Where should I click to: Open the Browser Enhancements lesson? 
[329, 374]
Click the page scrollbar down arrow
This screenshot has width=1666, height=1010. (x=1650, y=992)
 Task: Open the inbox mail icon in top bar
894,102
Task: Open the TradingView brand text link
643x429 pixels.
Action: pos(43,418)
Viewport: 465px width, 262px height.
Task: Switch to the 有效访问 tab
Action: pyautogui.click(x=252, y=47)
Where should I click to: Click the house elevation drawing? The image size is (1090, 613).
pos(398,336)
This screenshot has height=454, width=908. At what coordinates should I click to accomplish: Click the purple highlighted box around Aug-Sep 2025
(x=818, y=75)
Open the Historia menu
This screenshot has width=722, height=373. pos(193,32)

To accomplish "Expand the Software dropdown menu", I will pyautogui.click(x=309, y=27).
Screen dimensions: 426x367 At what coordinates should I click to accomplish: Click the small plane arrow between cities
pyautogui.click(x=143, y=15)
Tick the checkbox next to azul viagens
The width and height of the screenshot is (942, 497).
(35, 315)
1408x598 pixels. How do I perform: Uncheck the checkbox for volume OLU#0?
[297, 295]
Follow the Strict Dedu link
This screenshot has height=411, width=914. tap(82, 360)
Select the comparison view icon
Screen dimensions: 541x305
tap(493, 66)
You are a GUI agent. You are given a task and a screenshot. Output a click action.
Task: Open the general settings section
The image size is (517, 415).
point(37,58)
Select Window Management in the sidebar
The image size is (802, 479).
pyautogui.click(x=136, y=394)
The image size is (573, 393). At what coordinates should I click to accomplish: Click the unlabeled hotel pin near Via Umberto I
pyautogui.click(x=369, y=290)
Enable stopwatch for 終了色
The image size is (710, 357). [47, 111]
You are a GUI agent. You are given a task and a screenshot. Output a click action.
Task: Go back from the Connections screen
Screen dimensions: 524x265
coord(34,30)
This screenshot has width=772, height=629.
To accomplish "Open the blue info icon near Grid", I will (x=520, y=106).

[Problem description] Convert the records above into a Markdown table with two columns, Row and Line. Number each line in order in Row and leave out blank lines.

[Answer below]
| Row | Line |
|---|---|
| 1 | Where should I click to: Open the Browser Enhancements lesson?  |
| 2 | [329, 374] |
| 3 | Click the page scrollbar down arrow |
| 4 | This screenshot has width=1666, height=1010. (x=1650, y=992) |
| 5 |  Task: Open the inbox mail icon in top bar |
| 6 | 894,102 |
| 7 | Task: Open the TradingView brand text link |
| 8 | 643x429 pixels. |
| 9 | Action: pos(43,418) |
| 10 | Viewport: 465px width, 262px height. |
| 11 | Task: Switch to the 有效访问 tab |
| 12 | Action: pyautogui.click(x=252, y=47) |
| 13 | Where should I click to: Click the house elevation drawing? The image size is (1090, 613). |
| 14 | pos(398,336) |
| 15 | This screenshot has height=454, width=908. At what coordinates should I click to accomplish: Click the purple highlighted box around Aug-Sep 2025 |
| 16 | (x=818, y=75) |
| 17 | Open the Historia menu |
| 18 | This screenshot has width=722, height=373. pos(193,32) |
| 19 | To accomplish "Expand the Software dropdown menu", I will pyautogui.click(x=309, y=27). |
| 20 | Screen dimensions: 426x367 At what coordinates should I click to accomplish: Click the small plane arrow between cities |
| 21 | pyautogui.click(x=143, y=15) |
| 22 | Tick the checkbox next to azul viagens |
| 23 | The width and height of the screenshot is (942, 497). |
| 24 | (35, 315) |
| 25 | 1408x598 pixels. How do I perform: Uncheck the checkbox for volume OLU#0? |
| 26 | [297, 295] |
| 27 | Follow the Strict Dedu link |
| 28 | This screenshot has height=411, width=914. tap(82, 360) |
| 29 | Select the comparison view icon |
| 30 | Screen dimensions: 541x305 |
| 31 | tap(493, 66) |
| 32 | You are a GUI agent. You are given a task and a screenshot. Output a click action. |
| 33 | Task: Open the general settings section |
| 34 | The image size is (517, 415). |
| 35 | point(37,58) |
| 36 | Select Window Management in the sidebar |
| 37 | The image size is (802, 479). |
| 38 | pyautogui.click(x=136, y=394) |
| 39 | The image size is (573, 393). At what coordinates should I click to accomplish: Click the unlabeled hotel pin near Via Umberto I |
| 40 | pyautogui.click(x=369, y=290) |
| 41 | Enable stopwatch for 終了色 |
| 42 | The image size is (710, 357). [47, 111] |
| 43 | You are a GUI agent. You are given a task and a screenshot. Output a click action. |
| 44 | Task: Go back from the Connections screen |
| 45 | Screen dimensions: 524x265 |
| 46 | coord(34,30) |
| 47 | This screenshot has width=772, height=629. |
| 48 | To accomplish "Open the blue info icon near Grid", I will (x=520, y=106). |